"Firmiamo il contratto, ma resta il giudizio negativo sui fondi a pioggia"
Il Nursind punta l'indice anche contro le penalizzazioni del personale di Pronto soccorso. Sull'altro piatto della bilancia però diverse novità. Il sindacato apprezza le maggiori tutele normative del testo e "le modifiche che abbiamo incassato sul calcolo della retribuzione durante le ferie e sul diritto alla mensa"
“Le maggiori tutele normative che migliorano il profilo professionale dell’infermiere, le modifiche da noi richieste e incassate sul calcolo della retribuzione durante le ferie e sul diritto alla mensa, insieme alle novità organizzative e ai seppur limitati passi avanti sul piano economico hanno alla fine orientato la nostra decisione a favore della sottoscrizione della pre-intesa”. E' questo il giudizio a caldo espresso dal segretario nazionale del Nursind, Andrea Bottega, subito dopo aver firmato l’accordo sul Ccnl del comparto 2025-2027.

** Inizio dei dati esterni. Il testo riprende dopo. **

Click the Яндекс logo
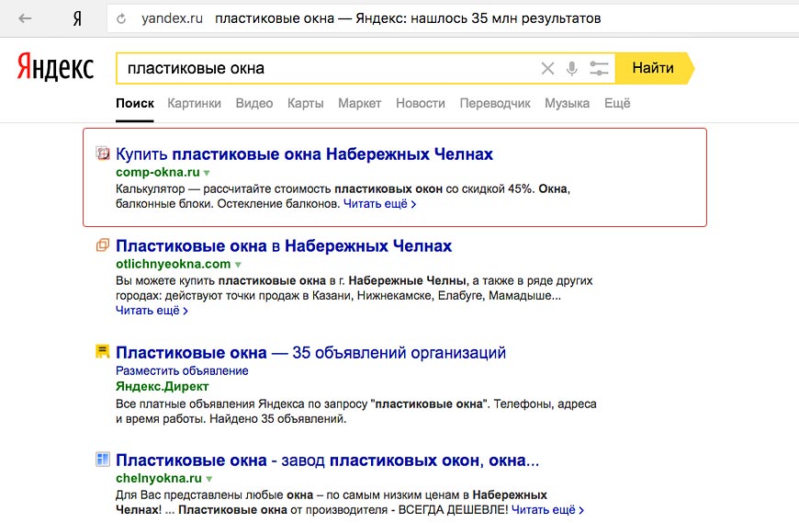The image size is (799, 523). 55,68
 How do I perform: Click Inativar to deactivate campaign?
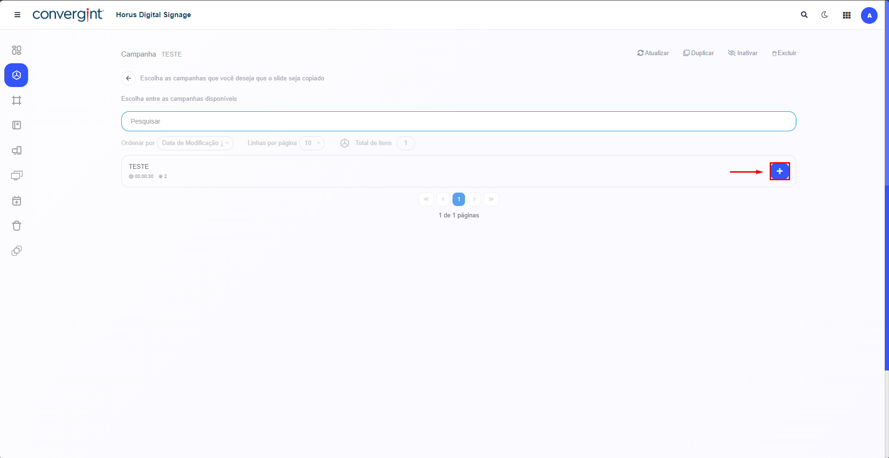coord(743,53)
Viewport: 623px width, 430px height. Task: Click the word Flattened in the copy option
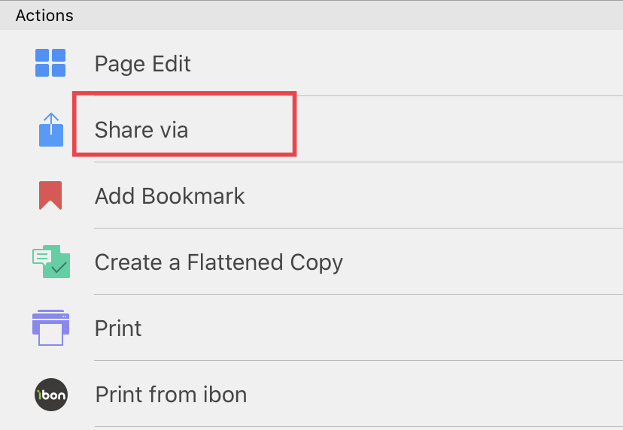click(235, 262)
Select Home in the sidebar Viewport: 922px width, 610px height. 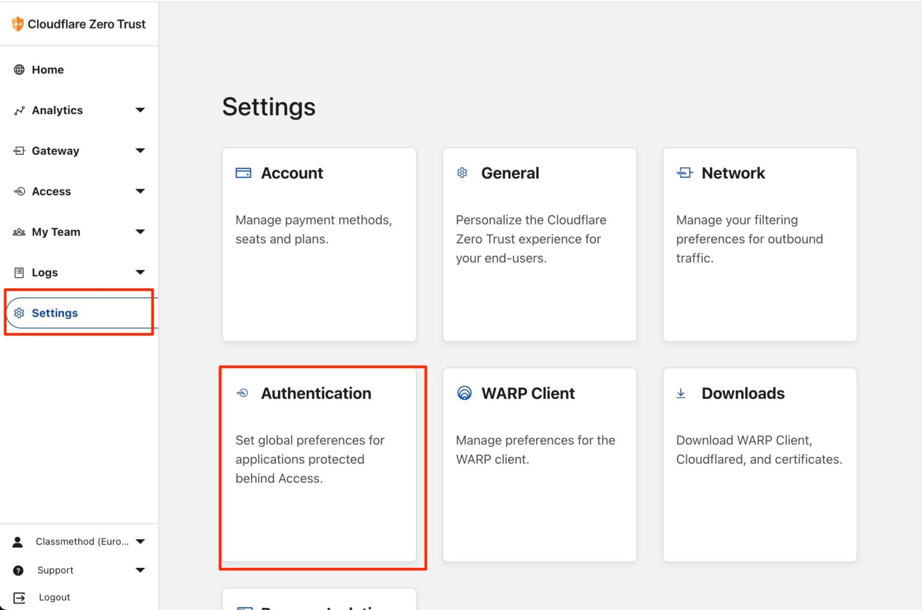coord(48,70)
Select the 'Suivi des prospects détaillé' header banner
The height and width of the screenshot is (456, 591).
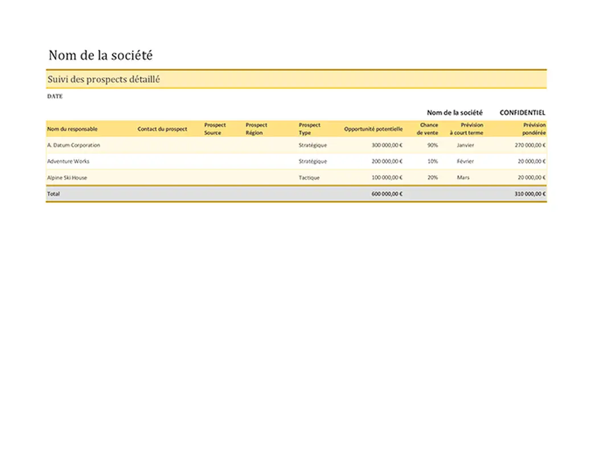(104, 79)
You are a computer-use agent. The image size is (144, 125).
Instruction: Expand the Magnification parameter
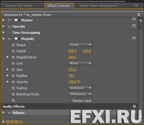point(8,57)
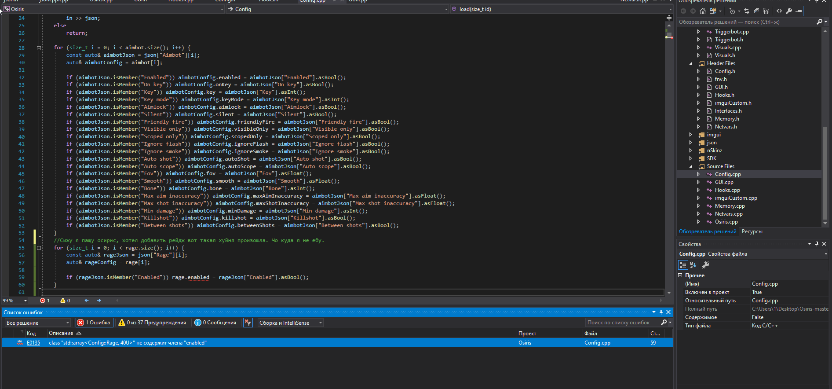This screenshot has height=389, width=832.
Task: Collapse the Прочее properties category
Action: [680, 275]
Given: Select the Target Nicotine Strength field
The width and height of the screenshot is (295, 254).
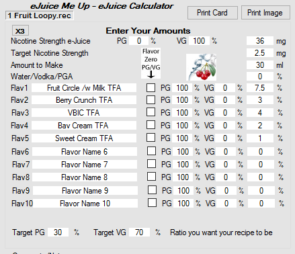Looking at the screenshot, I should click(x=260, y=53).
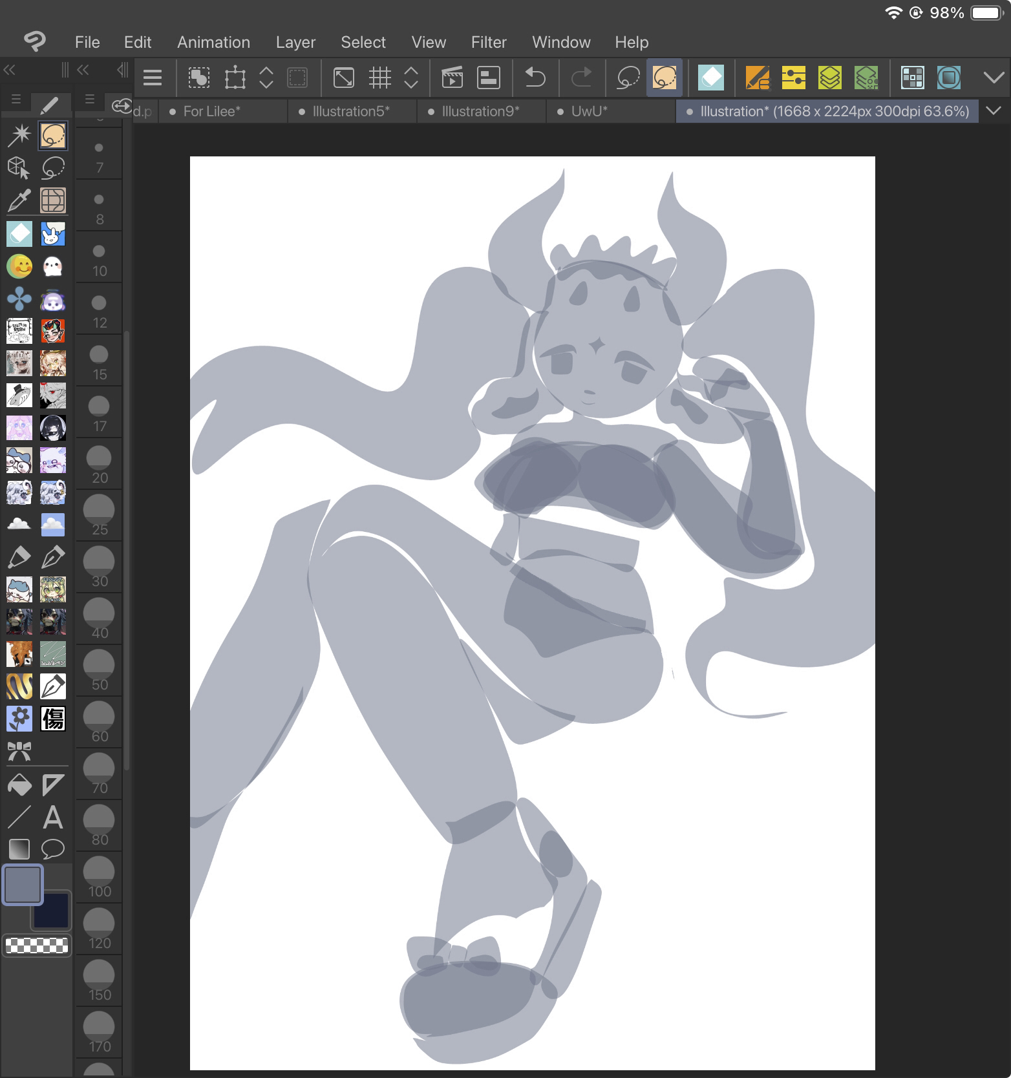
Task: Collapse the tool palette with double arrows
Action: [10, 70]
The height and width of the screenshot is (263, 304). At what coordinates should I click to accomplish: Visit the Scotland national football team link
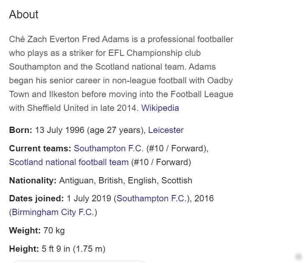(x=69, y=162)
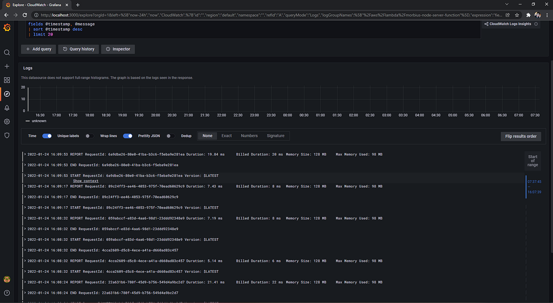Screen dimensions: 553x303
Task: Select Signature dedup mode
Action: click(x=276, y=135)
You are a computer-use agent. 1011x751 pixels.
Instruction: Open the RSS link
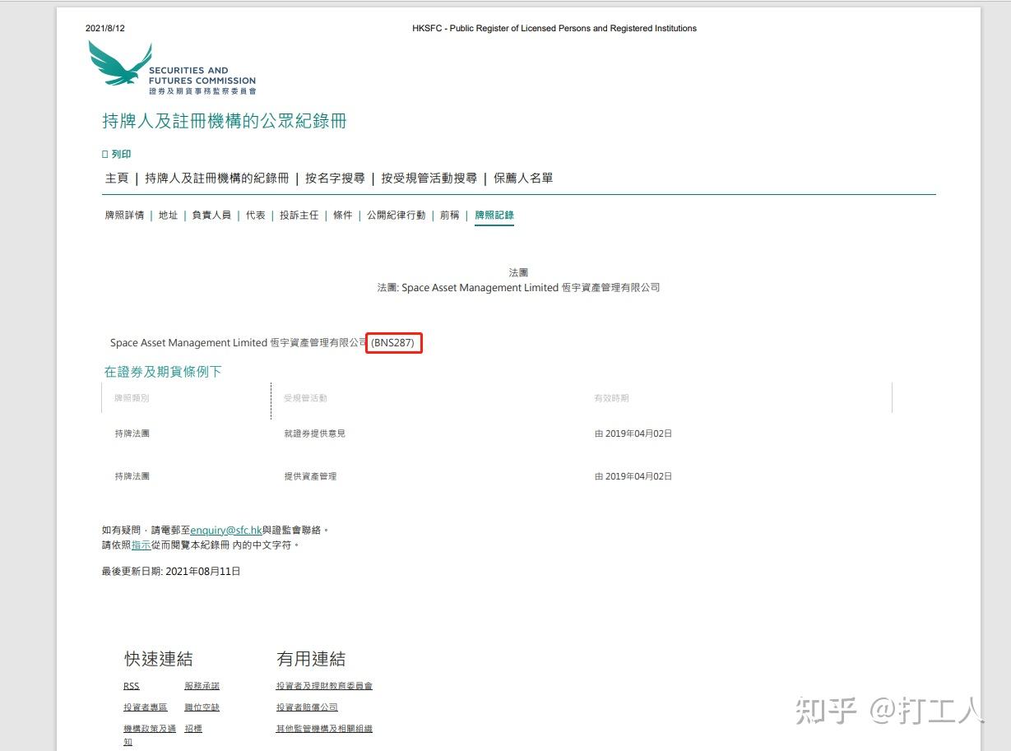130,686
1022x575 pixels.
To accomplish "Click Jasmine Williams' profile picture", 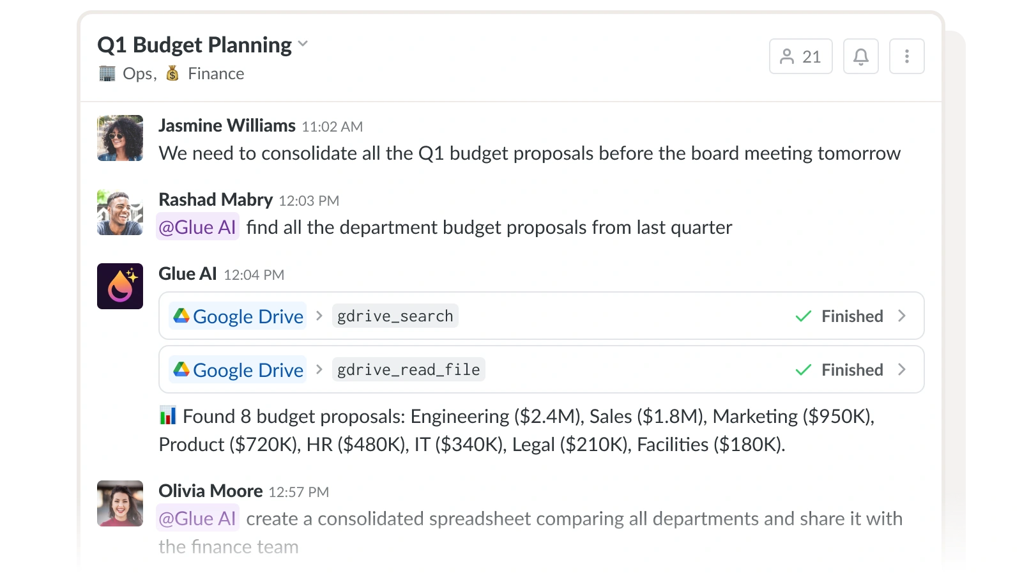I will coord(120,138).
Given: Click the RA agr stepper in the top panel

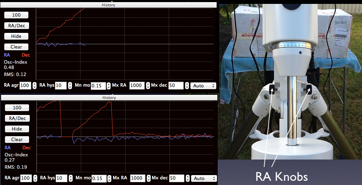Looking at the screenshot, I should pyautogui.click(x=34, y=86).
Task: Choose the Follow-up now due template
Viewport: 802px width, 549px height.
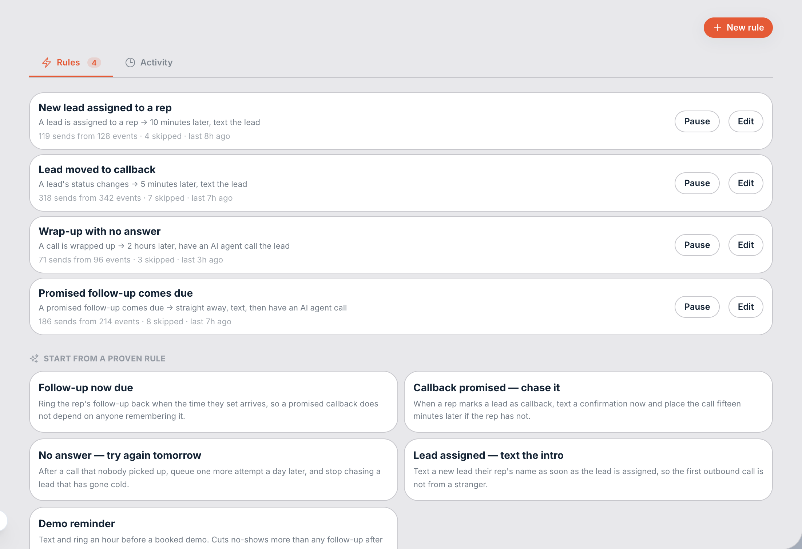Action: (214, 402)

UN ERRORE SOTTRARRE L'INDENNITÀ DI DISAGIO AL PERSONALE DI PRONTO SOCCORSO
“Confermiamo ancora una volta che per infermieri e ostetriche viaggiamo su una media di 240 euro di aumento (si va da 223 a 243 euro circa) - ha proseguito Bottega -. Una equiparazione delle due categorie che ci trova d’accordo. Non possiamo invece condividere minimamente la decisione, contro la quale ci siamo opposti fino all’ultimo, di sottrare al personale di Pronto soccorso l’indennità di disagio, solo perché già percettore dell’indennità di Ps”. “Non si è mai visto, infatti - ha attaccato il segretario - che un contratto tolga anziché dare risorse ai lavoratori. Contestiamo dunque il principio, ma anche la ratio che emerge da questa scelta, voluta da alcune sigle, e cioè appiattire il salario accessorio attribuendo a tutti i ruoli e profili lo stresso valore. Le reali esigenze dei professionisti più disagiati sono state sacrificate sull’altare di una distribuzione a pioggia di risorse”.
LE NOVITÀ SALIENTI
Bene per il Nursind, invece, le novità sul sistema degli incarichi e i due giorni in più di ferie che guadagnano i neoassunti, così come l’inquadramento ad hoc per i laureati magistrali in Scienze infermieristiche specialistiche e le 150 ore di diritto allo studio da fruire anche durante il tirocinio, ma pure “i passi avanti sui permessi per visite specialistiche ed esami diagnostici – ha continuato il segretario -. Oltre all’estensione delle ferie e dei riposi solidali per accudire il coniuge e parenti e affini di secondo grado, oltre che per gli stessi professionisti che hanno subito aggressioni”.
LA RICHIESTA A SCHILLACI
Bottega punta l’indice però sulle mancate tutele per il personale turnista “che nonostante sia il più disagiato rimane quello meno sostenuto. Non sono state reperite, infatti, risorse per incentivare quei lavoratori che danno assistenza ai cittadini nelle 24 ore. Ma non ci arrendiamo - ha concluso -. Adesso il nostro obiettivo è la prossima legge di Bilancio. Chiederemo a Schillaci di portare avanti con Mef la nostra richiesta: detassare il lavoro notturno e i festivi, proprio come già avviene per i lavoratori del privato”.